### Problems and tasks
1. Reproduce the part of the French market gardening text that starts with "Alan Chadwick's work" and goes on through "as too little.".
2. Continue the passage on French market gardening and Kropotkin from where it stops.

### Provided text

Martin also cites a couple of books published in England in the early years of the 20th century describing contemporary French market gardening techniques. This literature appears to reflect Chadwick's vision of French market gardening at its height, and is no doubt worth looking at more closely. Another such account can be found in the Russian anarchist Peter Kropotkin's book Fields, Factories and Workshops, first published in England in 1899. Kropotkin, who had lived in both France and England, describes the culture maraîchère in the area around Paris: the extensive use of transplants, the careful attention to the soil, the labor-intensive quality of the management. Market gardens thrived in this area not because of the proximity to Parisian markets, Kropotkin notes (in fact "a great number... export the whole of their produce to England"), but because of their ready access to Parisian stable manure, which they used not just for enriching the soil but also for heating their glasshouses and forcing beds.
In the 1912 edition of his book, Kropotkin emphasizes that English market gardening is likewise admired by Continental gardeners, and that French market gardening has "been lately introduced into England, with several manuals hav[ing] been published for that purpose." Finally, he sounds a cautionary note:
And yet the Paris gardener is not our ideal of an agriculturist.... He toils, with but a short interruption, from three in the morning till late in the night. He knows no leisure; he has no time to live the life of a human being; the commonwealth does not exist for him; his world is his garden, more than his family.
Alan Chadwick's work establishing the UCSC garden was famously labor-intensive; but Orin Martin and others qualify this aspect of the system, noting that once you have established your beds and improved your soils, too much digging can be as dangerous as too little.

### Supplied entries
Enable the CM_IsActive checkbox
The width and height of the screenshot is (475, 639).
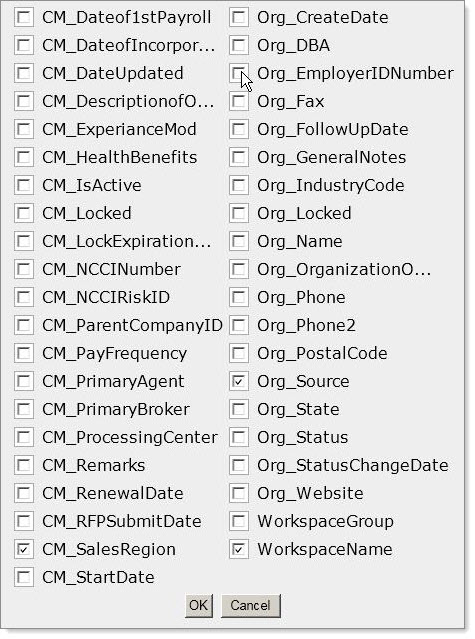point(24,185)
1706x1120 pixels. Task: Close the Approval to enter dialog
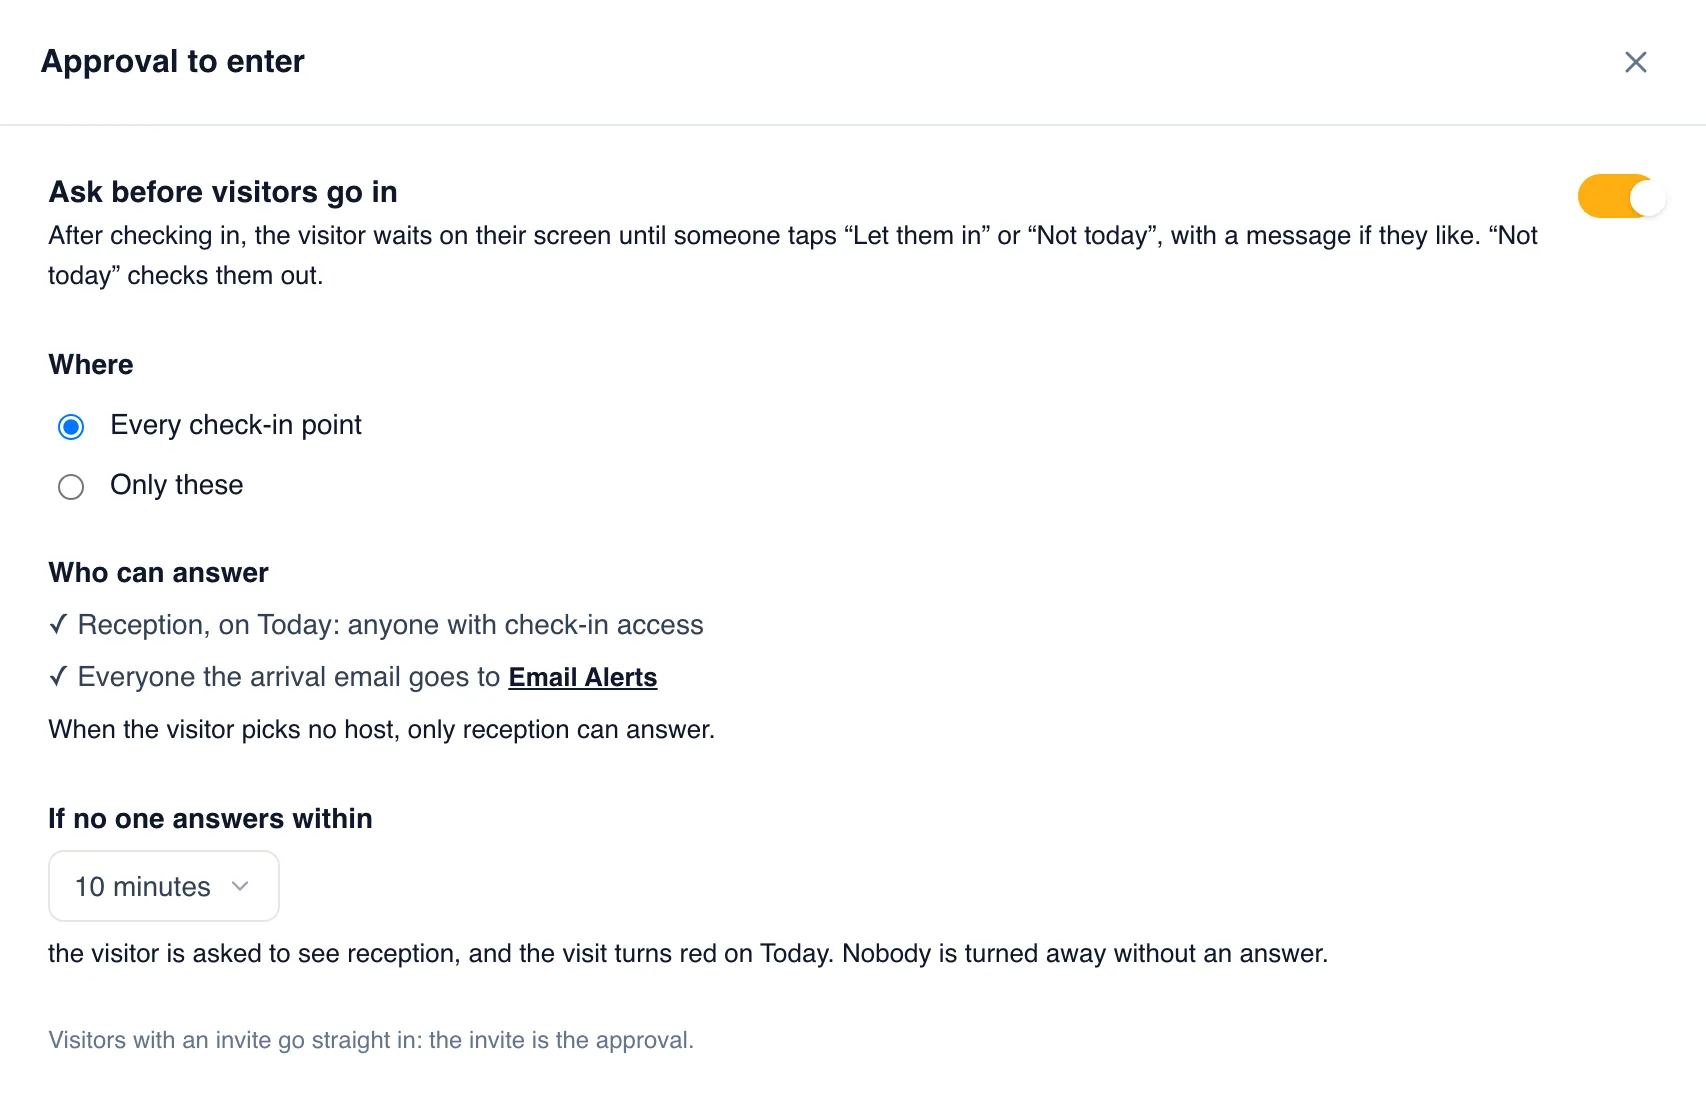point(1636,62)
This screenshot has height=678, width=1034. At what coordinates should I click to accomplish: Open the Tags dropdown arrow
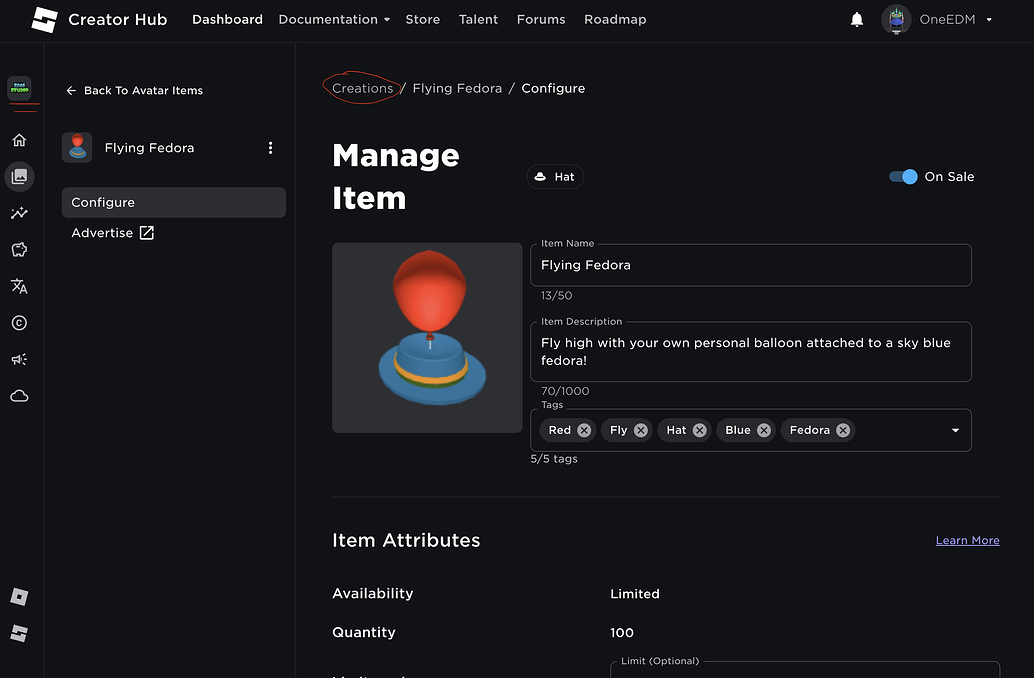(954, 429)
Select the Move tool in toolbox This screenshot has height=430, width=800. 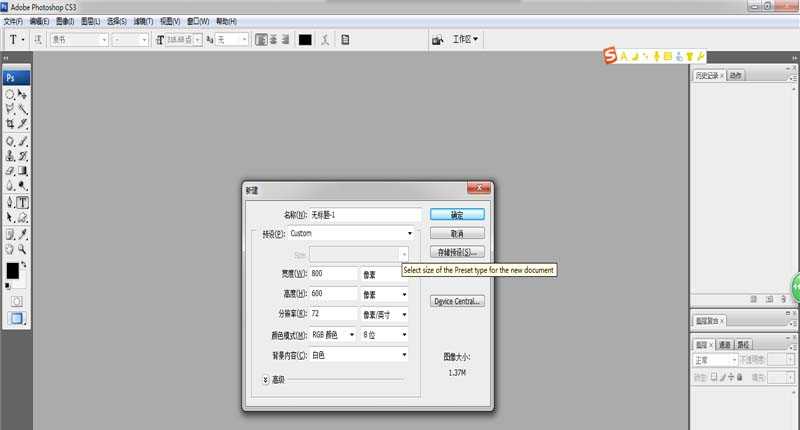[22, 94]
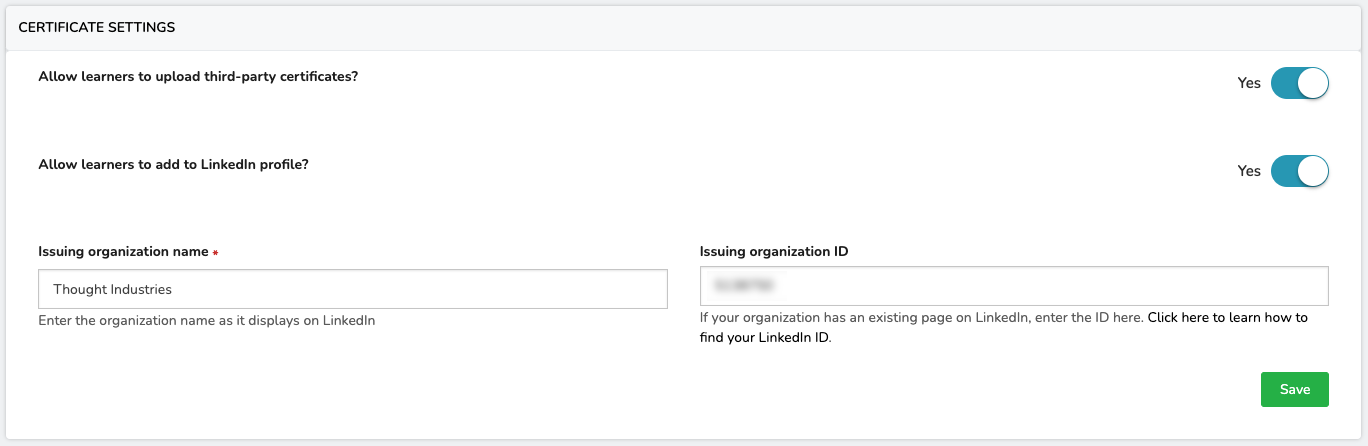Select the Issuing organization ID label

click(774, 251)
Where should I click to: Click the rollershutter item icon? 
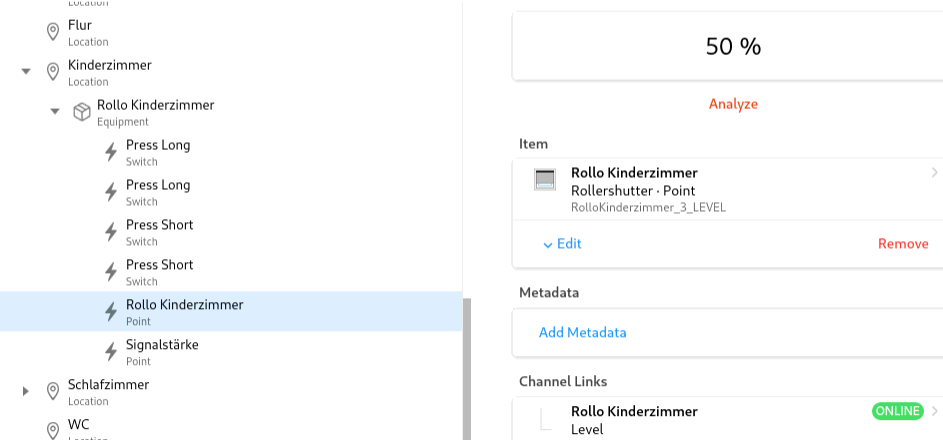pyautogui.click(x=545, y=180)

### Response list
1.
Alan Chadwick's work establishing the UCSC garden was famously labor-intensive; but Orin Martin and others qualify this aspect of the system, noting that once you have established your beds and improved your soils, too much digging can be as dangerous as too little.

2.
My views of French gardening are shaped in part by my experiences tending an allotment garden on the outskirts of Dijon. Compared to allotment gardens I've seen in England, the garden site here looks typically "French"--the plots are rigorously geometric, with cinder paths forming the main allées and a notable preference on the part of most of the gardeners for bare soil over the use of mulch. Is this French intensive gardening? Apart from the fact that I have never seen tomatoes in a French garden that were not interspersed with marigolds, you don't find a lot of companion planting or intercropping. Claude and Lydia Bourguignon, former INRA researchers who now operate a soil-management consultancy not far from Dijon, have written extensively about the loss of organic matter and soil biological activity in many French agricultural soils. As for myself, I have never worked such a heavy clay soil as the one in my Dijon garden, and I've had trouble finding a good source of quality, bulk compost. Perhaps this is linked to the French habit of pollarding most urban trees, with the result that there are fewer leaves available for urban composting?